OK, two posts in one day. But that's just because the last one was started four days ago.
My husband and two older boys are in a play here in town being performed at the Center for the Arts. The play is Bonnie and Clyde. On our way out the door to walk to their 5pm rehearsal, I caught sight of a facebook post on the computer highlighting a solar eclipse about to happen. So I tried quickly to create a shadow box for which to view the eclipse safely with, to no avail.
A little ways into rehearsal and I mention the partial eclipse to a friend who promptly takes an envelope (OK, my typing stinks tonight. I keep having to retype everything. Don't think, just type.) he takes an envelope and punches a hole into it with a paper hole puncher. Too big. So I take a sheet of paper and use a tack and hold the paper up near a white wall, allowing the outside evening sun to shine through. Low and behold, we see the eclipse reflecting on the wall. Did you know that when the sun shines through that tiny hole, it inverts, appearing upside down? I did not know this until yesterday. It was cool.
First I call Aramis over to look. Then I call Porthos. Porthos things this is all very cool, so I send him to get his oldest brother Athos, who has just finished up his line for the moment. After a few minutes of staring at the tiny crescent shape that has manifest on the wall, Athos gets called back to do his next line. To which I say, "sorry, we are having a science lesson by observing the solar eclipse. My kids are homeschooled, so any moment can become a teaching moment." The reply came from one of the other actors says "There's and eclipse? Let's all go see!" Suddenly there were about ten of us or so, only three being children, gathered around our sheet of paper with its pin prick, looking at the crescent shaped light on the wall.

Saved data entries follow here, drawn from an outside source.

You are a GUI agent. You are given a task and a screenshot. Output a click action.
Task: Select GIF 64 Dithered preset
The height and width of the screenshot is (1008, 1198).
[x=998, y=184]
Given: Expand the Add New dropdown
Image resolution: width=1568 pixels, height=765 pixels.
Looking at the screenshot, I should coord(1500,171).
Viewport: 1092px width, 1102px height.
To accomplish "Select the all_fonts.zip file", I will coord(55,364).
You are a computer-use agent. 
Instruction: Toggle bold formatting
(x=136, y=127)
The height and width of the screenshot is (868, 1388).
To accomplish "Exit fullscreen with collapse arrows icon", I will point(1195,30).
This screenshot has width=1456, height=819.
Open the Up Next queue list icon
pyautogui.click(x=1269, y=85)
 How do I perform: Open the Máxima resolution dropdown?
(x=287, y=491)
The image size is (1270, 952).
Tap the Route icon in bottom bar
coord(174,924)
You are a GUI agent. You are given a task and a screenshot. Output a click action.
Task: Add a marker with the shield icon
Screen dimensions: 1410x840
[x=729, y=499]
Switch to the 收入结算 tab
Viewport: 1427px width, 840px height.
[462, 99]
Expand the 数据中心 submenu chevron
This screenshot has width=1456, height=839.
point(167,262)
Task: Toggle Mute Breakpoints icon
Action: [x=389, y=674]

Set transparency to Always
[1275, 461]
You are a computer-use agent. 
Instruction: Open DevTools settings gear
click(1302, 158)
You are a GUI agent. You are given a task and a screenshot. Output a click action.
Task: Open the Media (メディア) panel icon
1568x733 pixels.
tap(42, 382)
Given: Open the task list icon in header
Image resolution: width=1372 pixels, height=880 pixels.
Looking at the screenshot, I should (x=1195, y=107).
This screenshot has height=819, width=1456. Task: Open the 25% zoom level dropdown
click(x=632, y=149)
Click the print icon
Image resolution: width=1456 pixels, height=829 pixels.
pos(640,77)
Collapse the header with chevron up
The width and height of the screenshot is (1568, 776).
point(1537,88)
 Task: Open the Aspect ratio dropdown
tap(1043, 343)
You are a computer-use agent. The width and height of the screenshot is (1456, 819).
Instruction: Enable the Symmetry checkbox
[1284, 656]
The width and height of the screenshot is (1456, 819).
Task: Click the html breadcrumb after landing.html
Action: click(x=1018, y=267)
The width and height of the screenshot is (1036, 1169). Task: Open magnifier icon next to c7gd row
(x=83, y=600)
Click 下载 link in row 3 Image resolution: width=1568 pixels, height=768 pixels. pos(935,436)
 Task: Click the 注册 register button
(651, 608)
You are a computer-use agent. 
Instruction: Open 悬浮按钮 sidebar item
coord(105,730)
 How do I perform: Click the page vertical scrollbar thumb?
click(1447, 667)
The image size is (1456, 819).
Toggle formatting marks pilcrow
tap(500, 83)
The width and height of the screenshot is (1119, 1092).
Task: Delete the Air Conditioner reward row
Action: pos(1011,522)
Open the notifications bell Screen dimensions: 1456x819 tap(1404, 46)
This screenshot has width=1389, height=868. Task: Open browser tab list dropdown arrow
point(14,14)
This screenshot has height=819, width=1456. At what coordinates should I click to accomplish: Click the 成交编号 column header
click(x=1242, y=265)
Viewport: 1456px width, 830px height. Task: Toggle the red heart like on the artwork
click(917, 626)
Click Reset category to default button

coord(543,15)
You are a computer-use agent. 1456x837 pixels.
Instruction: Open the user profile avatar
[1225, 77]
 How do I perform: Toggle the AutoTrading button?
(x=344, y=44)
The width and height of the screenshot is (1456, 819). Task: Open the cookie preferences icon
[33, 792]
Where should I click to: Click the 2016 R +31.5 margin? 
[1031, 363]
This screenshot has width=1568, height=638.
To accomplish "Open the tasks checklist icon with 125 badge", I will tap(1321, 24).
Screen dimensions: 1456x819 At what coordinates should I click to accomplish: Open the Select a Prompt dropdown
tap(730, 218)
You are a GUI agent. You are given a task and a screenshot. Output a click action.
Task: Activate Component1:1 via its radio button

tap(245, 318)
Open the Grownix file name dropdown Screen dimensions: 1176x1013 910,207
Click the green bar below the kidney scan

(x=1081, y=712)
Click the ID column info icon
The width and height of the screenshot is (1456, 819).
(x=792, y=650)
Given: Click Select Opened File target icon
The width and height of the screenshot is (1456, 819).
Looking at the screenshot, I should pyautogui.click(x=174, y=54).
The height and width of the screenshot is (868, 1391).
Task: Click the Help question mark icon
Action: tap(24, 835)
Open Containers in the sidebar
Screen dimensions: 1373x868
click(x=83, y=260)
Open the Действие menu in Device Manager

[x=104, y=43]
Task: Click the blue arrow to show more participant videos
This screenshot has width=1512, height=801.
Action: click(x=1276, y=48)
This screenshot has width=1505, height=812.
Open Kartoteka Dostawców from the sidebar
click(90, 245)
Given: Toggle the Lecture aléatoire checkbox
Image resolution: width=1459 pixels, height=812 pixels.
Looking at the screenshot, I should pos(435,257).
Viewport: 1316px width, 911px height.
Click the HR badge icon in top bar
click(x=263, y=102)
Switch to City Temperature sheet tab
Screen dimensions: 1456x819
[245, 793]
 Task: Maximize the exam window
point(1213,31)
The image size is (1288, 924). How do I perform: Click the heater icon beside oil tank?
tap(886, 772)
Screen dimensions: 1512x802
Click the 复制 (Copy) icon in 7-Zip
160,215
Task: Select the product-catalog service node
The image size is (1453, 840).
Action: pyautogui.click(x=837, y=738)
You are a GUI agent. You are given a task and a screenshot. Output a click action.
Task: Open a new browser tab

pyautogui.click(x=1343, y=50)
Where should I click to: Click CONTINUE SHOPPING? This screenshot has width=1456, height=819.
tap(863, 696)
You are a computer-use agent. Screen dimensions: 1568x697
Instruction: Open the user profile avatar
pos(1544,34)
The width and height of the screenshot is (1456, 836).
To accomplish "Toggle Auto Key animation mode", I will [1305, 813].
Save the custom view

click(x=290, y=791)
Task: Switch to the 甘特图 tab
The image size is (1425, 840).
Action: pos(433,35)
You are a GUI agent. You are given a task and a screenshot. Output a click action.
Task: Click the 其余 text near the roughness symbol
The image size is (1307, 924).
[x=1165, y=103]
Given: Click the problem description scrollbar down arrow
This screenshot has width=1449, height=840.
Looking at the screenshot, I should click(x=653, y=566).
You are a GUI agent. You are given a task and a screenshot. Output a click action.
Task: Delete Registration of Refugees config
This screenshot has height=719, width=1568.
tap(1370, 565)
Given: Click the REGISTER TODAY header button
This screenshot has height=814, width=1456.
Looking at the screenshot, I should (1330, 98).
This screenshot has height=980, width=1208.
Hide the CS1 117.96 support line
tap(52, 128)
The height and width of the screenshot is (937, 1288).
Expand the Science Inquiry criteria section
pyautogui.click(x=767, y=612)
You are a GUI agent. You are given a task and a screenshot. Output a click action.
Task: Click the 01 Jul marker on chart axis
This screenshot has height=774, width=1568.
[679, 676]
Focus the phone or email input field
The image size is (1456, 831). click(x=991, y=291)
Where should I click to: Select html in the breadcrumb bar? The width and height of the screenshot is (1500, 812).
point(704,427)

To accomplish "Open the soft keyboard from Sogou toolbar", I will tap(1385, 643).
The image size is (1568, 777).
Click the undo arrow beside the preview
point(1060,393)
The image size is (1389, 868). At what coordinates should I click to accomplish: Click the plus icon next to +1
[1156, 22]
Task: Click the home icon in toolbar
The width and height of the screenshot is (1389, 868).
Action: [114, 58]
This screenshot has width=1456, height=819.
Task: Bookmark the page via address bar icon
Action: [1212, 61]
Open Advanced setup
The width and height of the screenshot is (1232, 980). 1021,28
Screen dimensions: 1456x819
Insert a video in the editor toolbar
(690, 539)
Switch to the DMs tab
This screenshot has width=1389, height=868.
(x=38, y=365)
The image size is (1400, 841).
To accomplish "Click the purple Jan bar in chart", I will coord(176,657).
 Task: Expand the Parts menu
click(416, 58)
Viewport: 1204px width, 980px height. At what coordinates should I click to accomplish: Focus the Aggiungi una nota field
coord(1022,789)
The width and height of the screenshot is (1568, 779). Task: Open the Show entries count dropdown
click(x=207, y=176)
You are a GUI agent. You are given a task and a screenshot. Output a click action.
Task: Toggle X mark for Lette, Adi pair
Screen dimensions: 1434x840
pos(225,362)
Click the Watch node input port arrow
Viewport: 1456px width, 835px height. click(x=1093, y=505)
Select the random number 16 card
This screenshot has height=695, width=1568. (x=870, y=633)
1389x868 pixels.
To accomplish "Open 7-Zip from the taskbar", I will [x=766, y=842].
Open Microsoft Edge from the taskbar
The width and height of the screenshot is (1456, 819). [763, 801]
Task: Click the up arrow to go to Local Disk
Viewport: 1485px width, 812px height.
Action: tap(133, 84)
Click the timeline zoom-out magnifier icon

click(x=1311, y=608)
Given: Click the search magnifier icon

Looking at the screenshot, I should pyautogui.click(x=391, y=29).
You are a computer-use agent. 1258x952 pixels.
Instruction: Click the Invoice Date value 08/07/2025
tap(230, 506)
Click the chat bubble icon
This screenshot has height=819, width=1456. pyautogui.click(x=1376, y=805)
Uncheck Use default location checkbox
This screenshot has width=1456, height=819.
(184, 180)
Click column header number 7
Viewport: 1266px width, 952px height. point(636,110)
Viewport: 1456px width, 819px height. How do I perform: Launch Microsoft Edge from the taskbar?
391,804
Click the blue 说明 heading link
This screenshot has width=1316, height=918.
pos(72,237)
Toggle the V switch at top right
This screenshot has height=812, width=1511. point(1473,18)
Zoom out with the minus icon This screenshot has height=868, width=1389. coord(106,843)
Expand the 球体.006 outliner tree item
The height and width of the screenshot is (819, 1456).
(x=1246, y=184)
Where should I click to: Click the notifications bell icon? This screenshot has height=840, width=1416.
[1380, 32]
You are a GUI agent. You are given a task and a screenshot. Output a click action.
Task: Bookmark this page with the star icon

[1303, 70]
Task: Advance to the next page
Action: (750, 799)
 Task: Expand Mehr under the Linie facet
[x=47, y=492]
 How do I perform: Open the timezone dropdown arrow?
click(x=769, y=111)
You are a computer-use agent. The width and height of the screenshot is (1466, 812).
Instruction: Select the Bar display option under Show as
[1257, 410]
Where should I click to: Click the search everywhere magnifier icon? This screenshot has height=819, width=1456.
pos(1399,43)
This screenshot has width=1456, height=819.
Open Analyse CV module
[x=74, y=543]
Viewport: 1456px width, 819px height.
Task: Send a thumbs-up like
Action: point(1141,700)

Someone got clever and figured out how to adjust the settings on her cell phone to take a picture of the solar event, while another pulled up live filtered feed of the sun on the Center's computer. It was several minutes before everyone dispersed and resumed practicing their lines. What a great lesson! Who needs a classroom, when you have the whole world to learn? Oh, and as an added bonus, can we say Drama course via community theater?